A 2013 study found that people with osteoarthritis who saw a chiropractor twice a week for 6 weeks had more joint pain relief than those following traditional stretching or physical therapy programs. The time it takes to see results from chiropractic care will depend on your particular situation. But the Arthritis Foundation says that when it’s effective, people typically find relief after 4 to 10 treatments.

Chiropractic care for RA can help determine if your pain is caused by inflammation or by movements that compensate for that inflammation. In one case study 2015, chiropractic care was able to provide limited relief of inflammatory pain. But the real benefit came from dealing with the mechanical injuries the participant suffered while trying to compensate for her pain and limitations from rheumatoid arthritis.

Historically, groups like the World Health Organization (WHO) cautioned against the use of chiropractic joint manipulation in areas directly affected by RA, particularly the upper neck.

However, more recent search suggests that chiropractic care may benefit other parts of the body of people with RA and may help during times of chronic – not acute – inflammation.

If you’re worried about getting chiropractic care to help treat your RA, talk to your rheumatologist or another specialist who manages your RA. They can provide recommendations on the type of complementary therapy that will work best for you.

Chiropractors do not receive a traditional medical degree, but must complete a Doctor of Chiropractic program. This post-graduate training lasts about 4 years. Afterwards, they must pass all areas of the National Board of Chiropractic Examiners exam.

Your best place to start when looking for a chiropractor may be a referral from your primary care physician or a rheumatoid arthritis specialist. They may be able to refer you to chiropractors in your area who specialize in treating arthritis and inflammation.

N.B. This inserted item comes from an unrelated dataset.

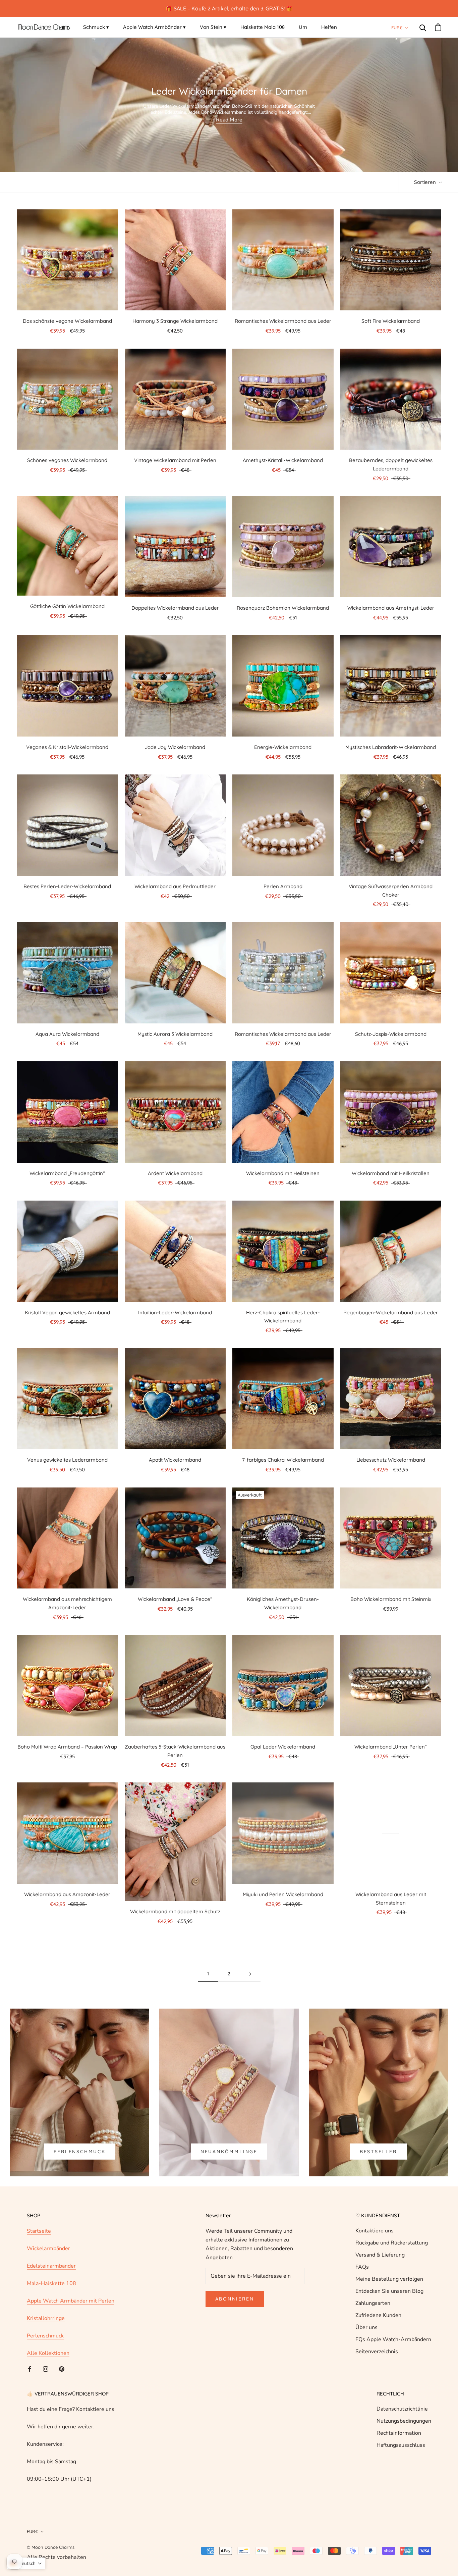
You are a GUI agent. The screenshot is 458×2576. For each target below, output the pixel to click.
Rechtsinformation (399, 2433)
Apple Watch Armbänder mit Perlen (70, 2301)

Before visiting a chiropractor, it’s also a good idea to check their references and see if there are any reviews from other patients. State boards also maintain lists of qualified chiropractors, and the American Chiropractic Association has an online search tool to help you find a chiropractor in your area.

Medicare does not cover any type of chiropractic care, but private insurance plans might. Some plans only cover a portion of chiropractic care, and others may not cover it at all.

If you have insurance, call your insurance company before making an appointment with a chiropractor. They can help you discover your coverage, as well as the providers in the area covered by your plan.

Without insurance, you can expect to pay around $64 on average for a single chiropractic visit, plus extra for services like diagnostic X-rays. That might seem like a lot for a reimbursable service that you might need several times a week to get started. But a 2015 study suggests that the cost of chiropractic care is approximately 30 percent less than similar hospital services to manage pain.

Treating RA requires a multifaceted approach that includes medication, therapy, and lifestyle changes.

As the popularity of complementary therapies like chiropractic care grows, research suggests it can help improve strength and flexibility, as well as reduce inflammation in the body – all things that can help someone with the condition. of PR.

If you want to know if chiropractic care is right for you or can help your RA, ask your rheumatologist or RA specialist for information or a referral.